INPUT FOR THIS TASK:
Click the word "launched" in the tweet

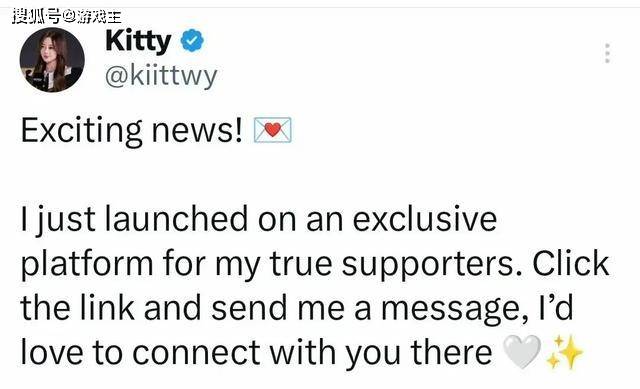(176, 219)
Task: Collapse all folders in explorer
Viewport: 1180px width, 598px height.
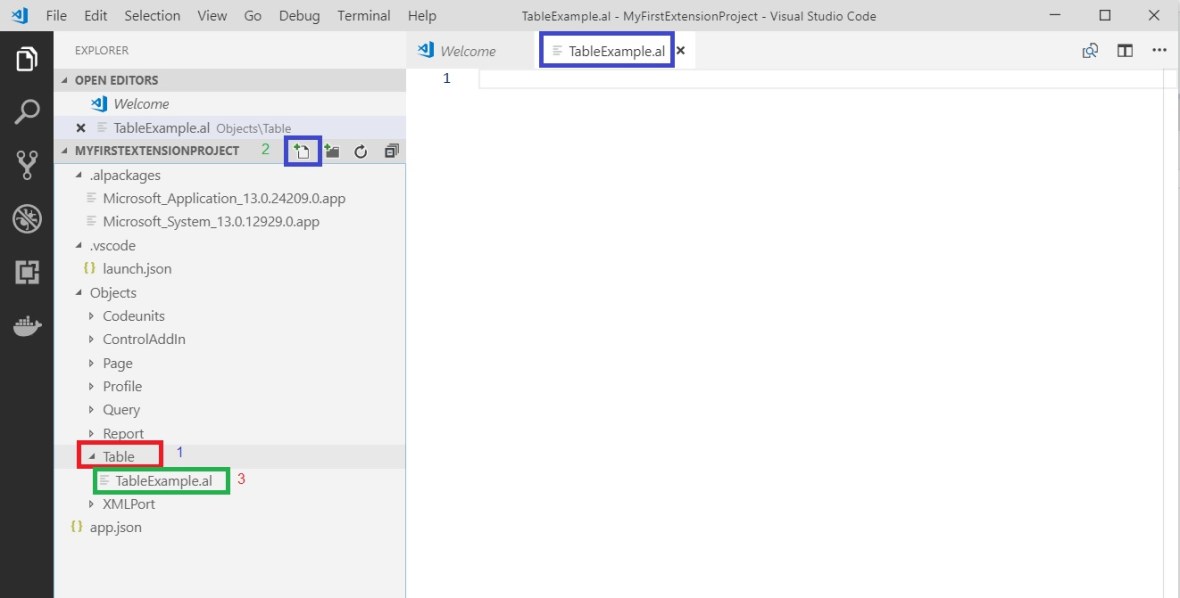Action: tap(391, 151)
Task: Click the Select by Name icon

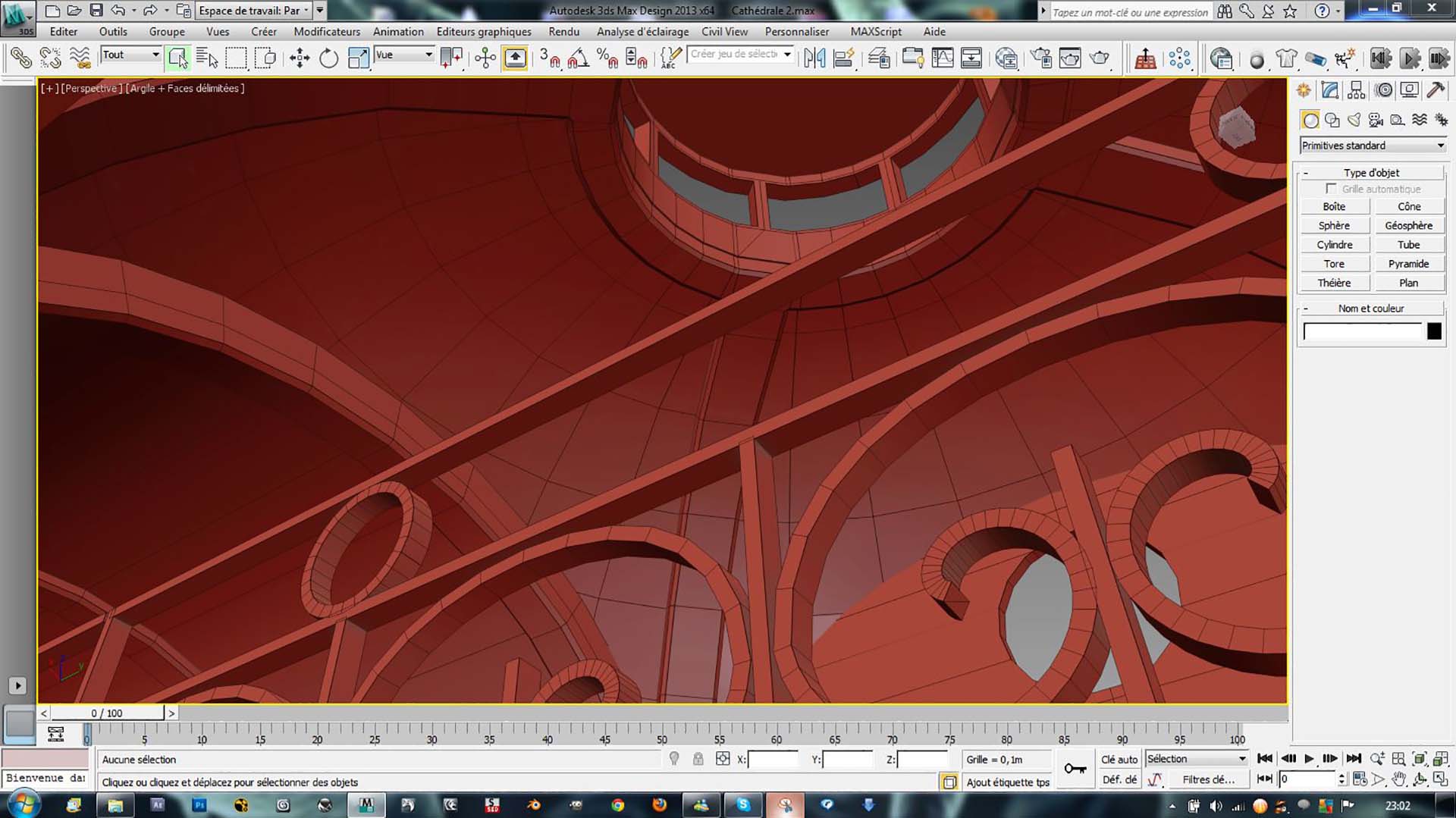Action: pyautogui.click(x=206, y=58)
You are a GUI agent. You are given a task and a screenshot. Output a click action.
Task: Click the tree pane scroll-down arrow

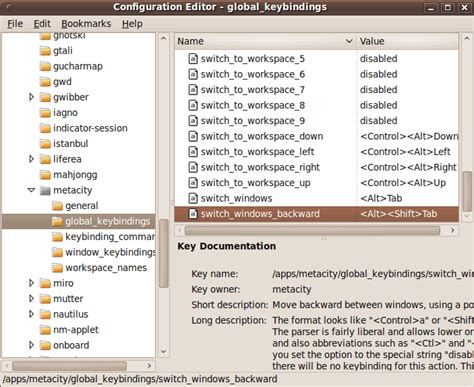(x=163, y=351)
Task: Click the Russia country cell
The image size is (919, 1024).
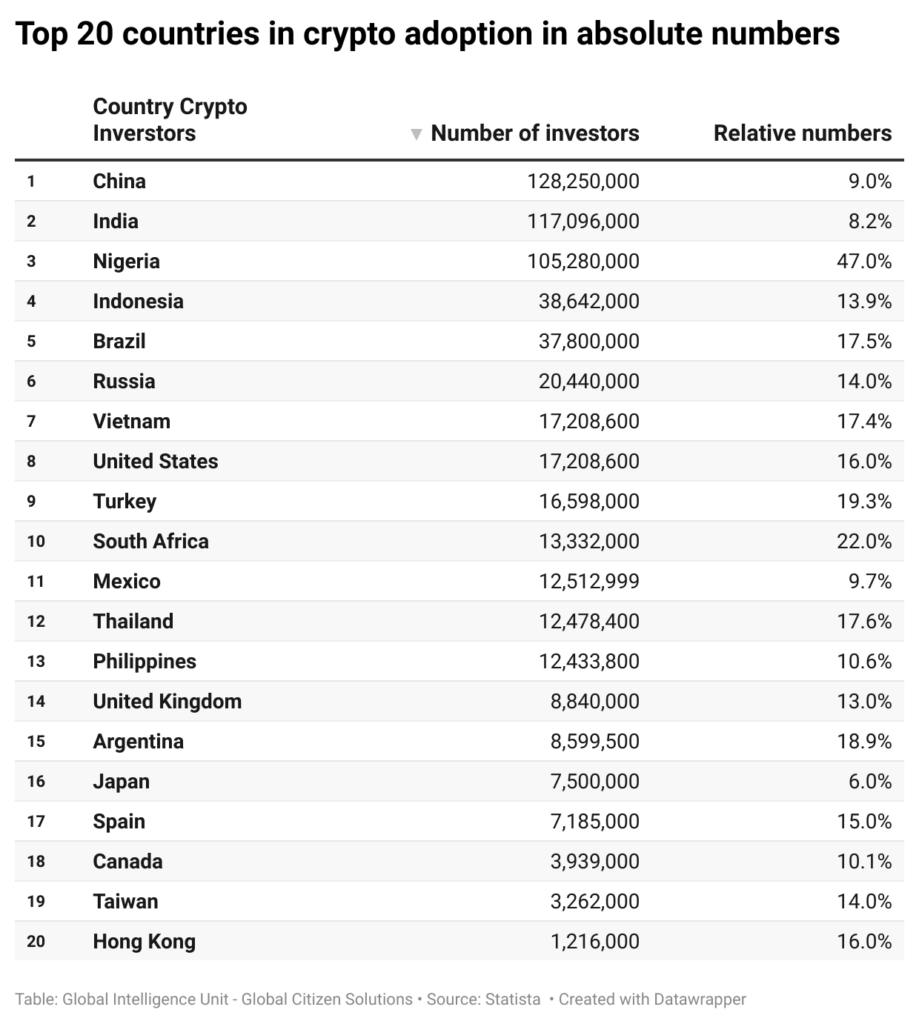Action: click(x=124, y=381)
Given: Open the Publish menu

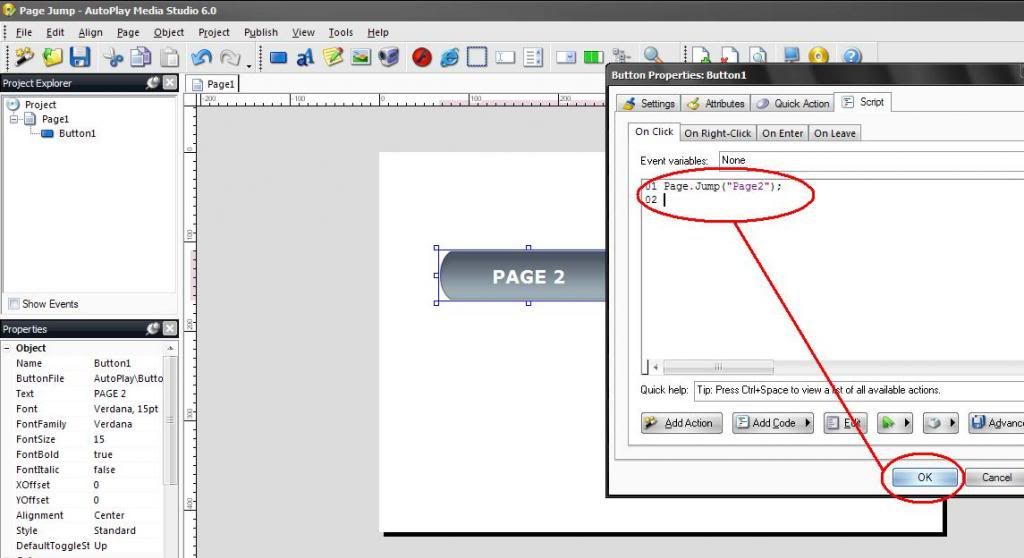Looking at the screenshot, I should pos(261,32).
--
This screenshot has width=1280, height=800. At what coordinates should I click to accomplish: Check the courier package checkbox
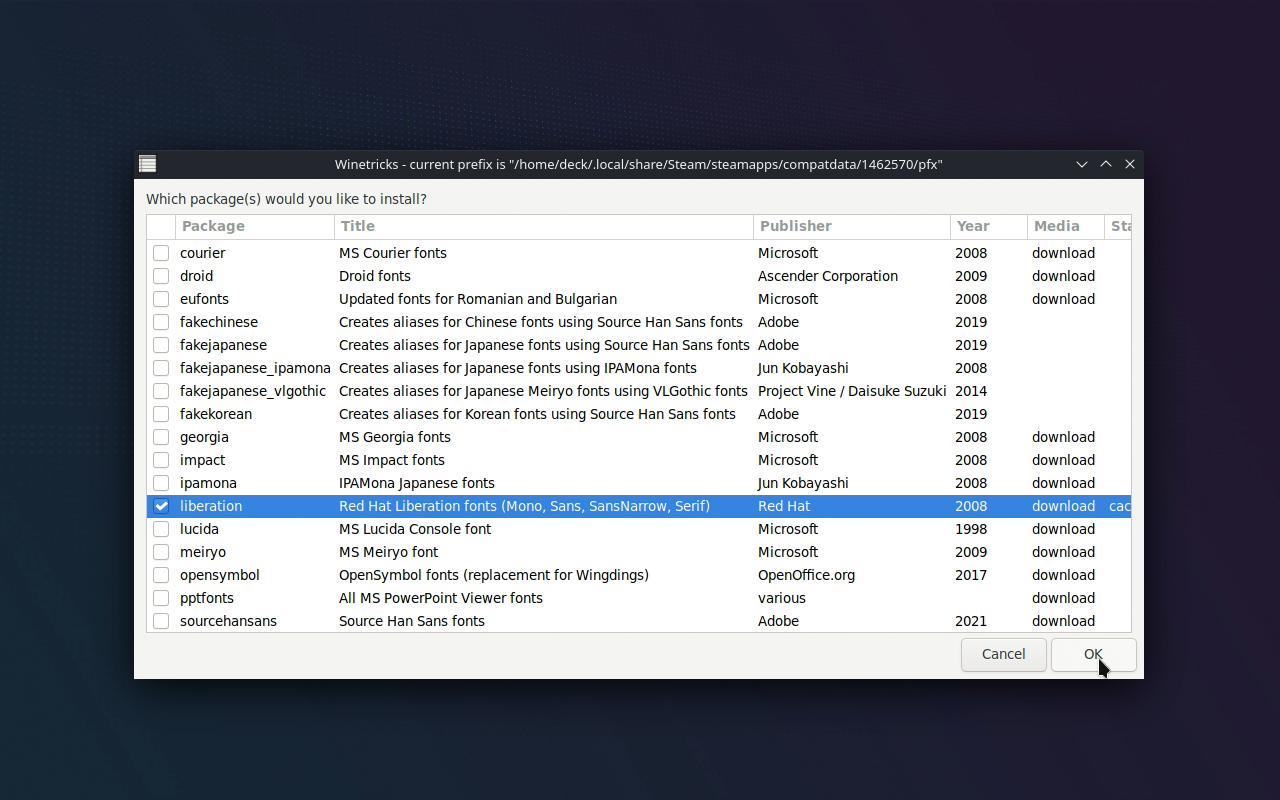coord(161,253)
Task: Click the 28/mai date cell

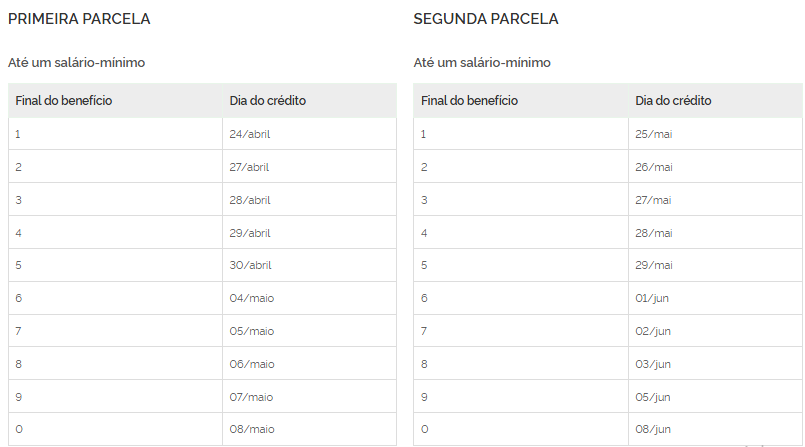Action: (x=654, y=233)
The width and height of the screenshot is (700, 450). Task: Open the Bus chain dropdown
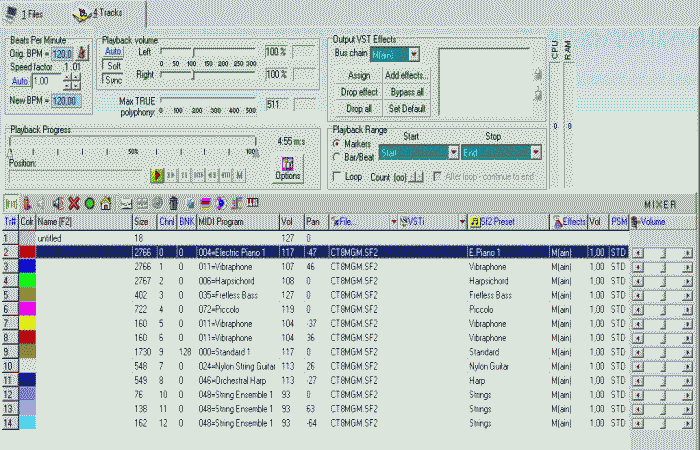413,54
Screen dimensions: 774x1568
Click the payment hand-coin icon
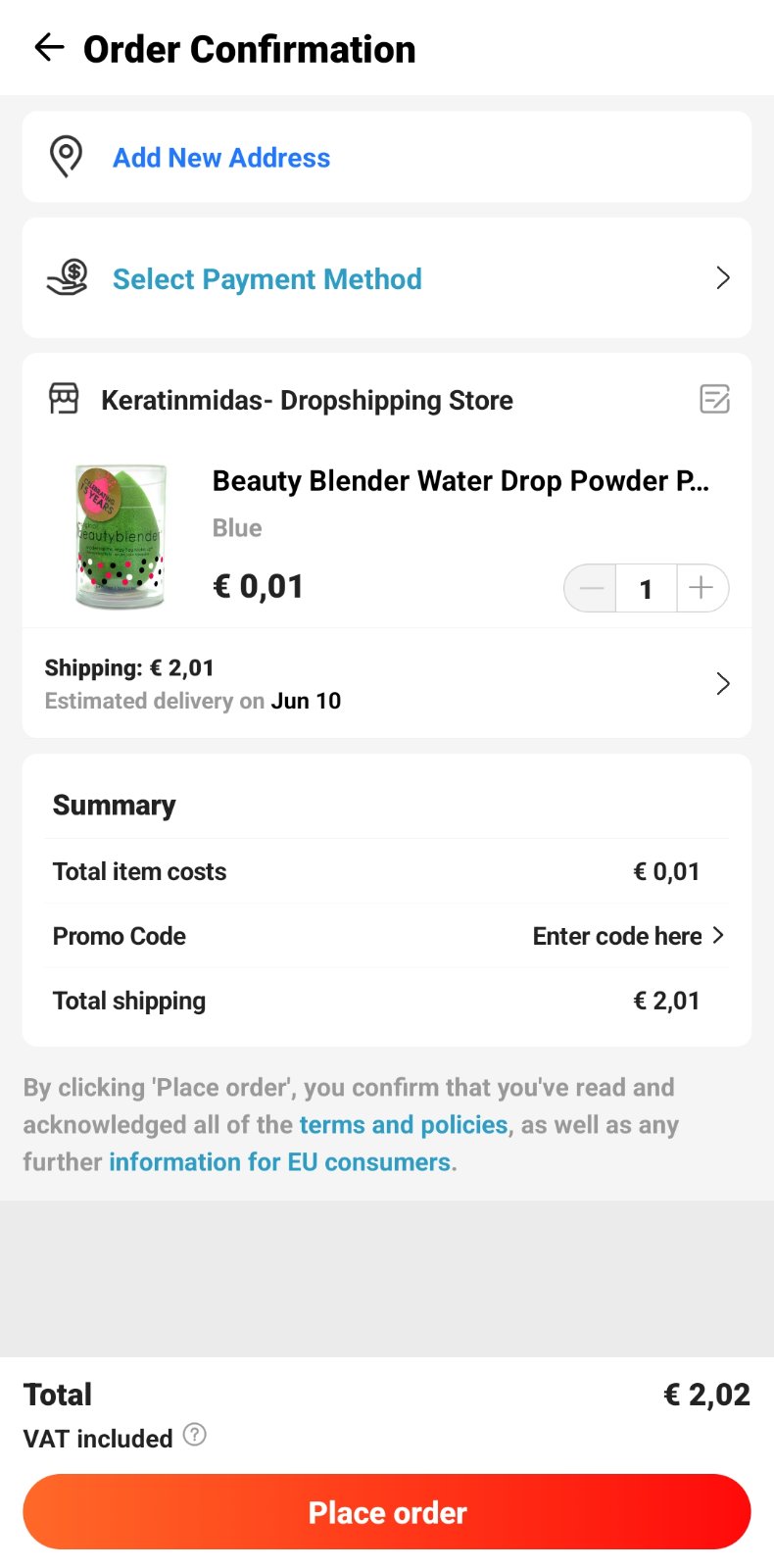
--
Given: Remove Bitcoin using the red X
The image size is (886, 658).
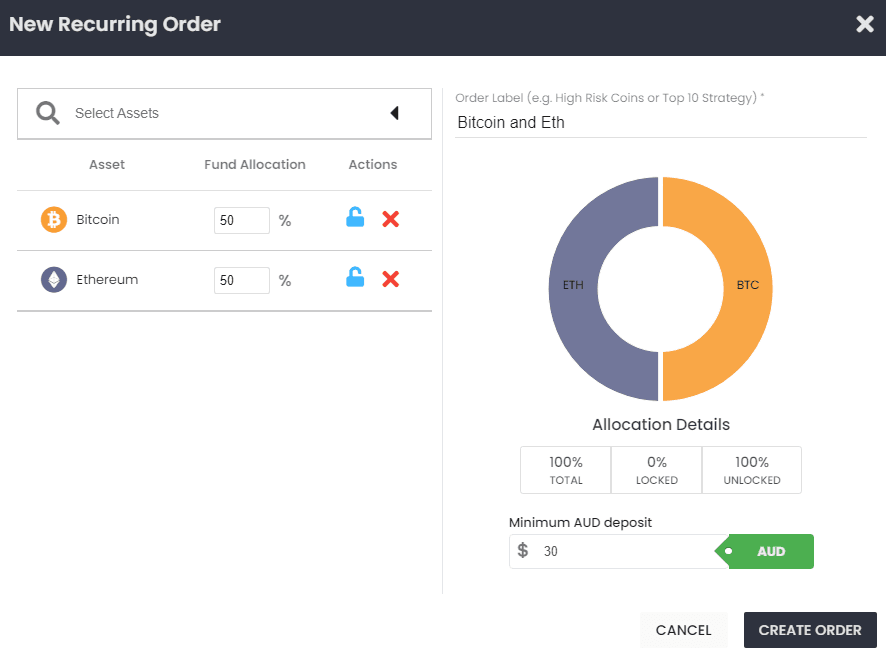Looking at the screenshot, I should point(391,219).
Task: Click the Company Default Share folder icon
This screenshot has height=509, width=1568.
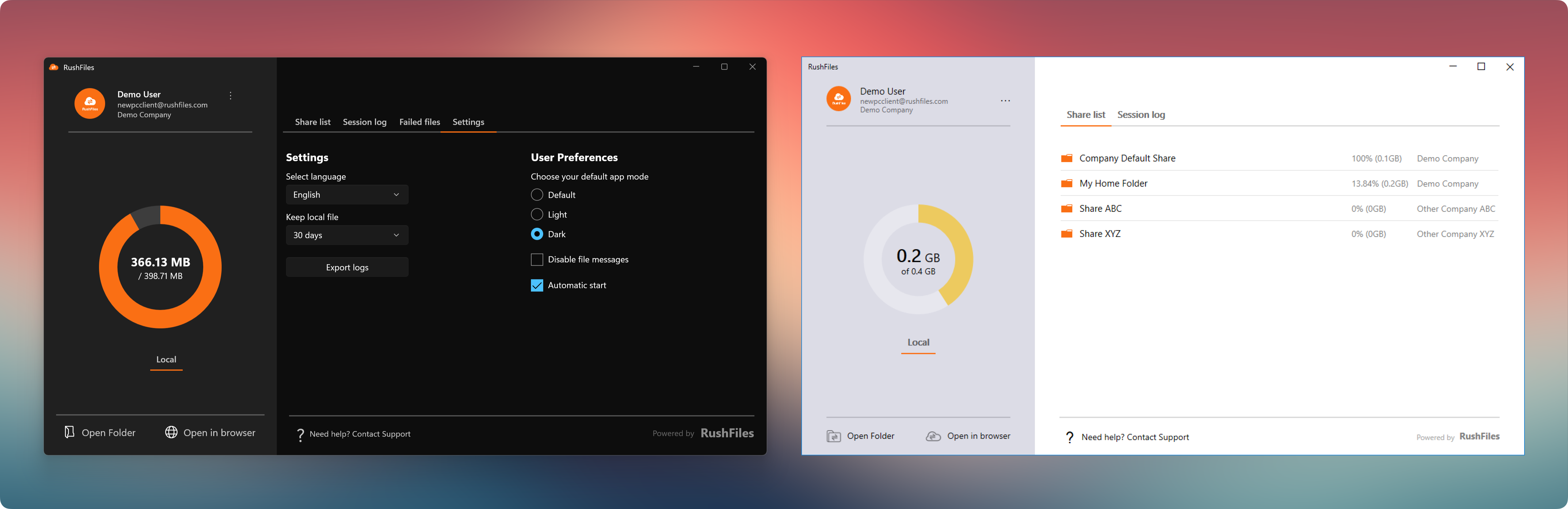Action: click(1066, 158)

DESCRIPTION OF THE TASK:
State how many lines above contain the string "height", treating uppercase and lowercase as different. Give only the number.

OUTPUT FOR THIS TASK:
4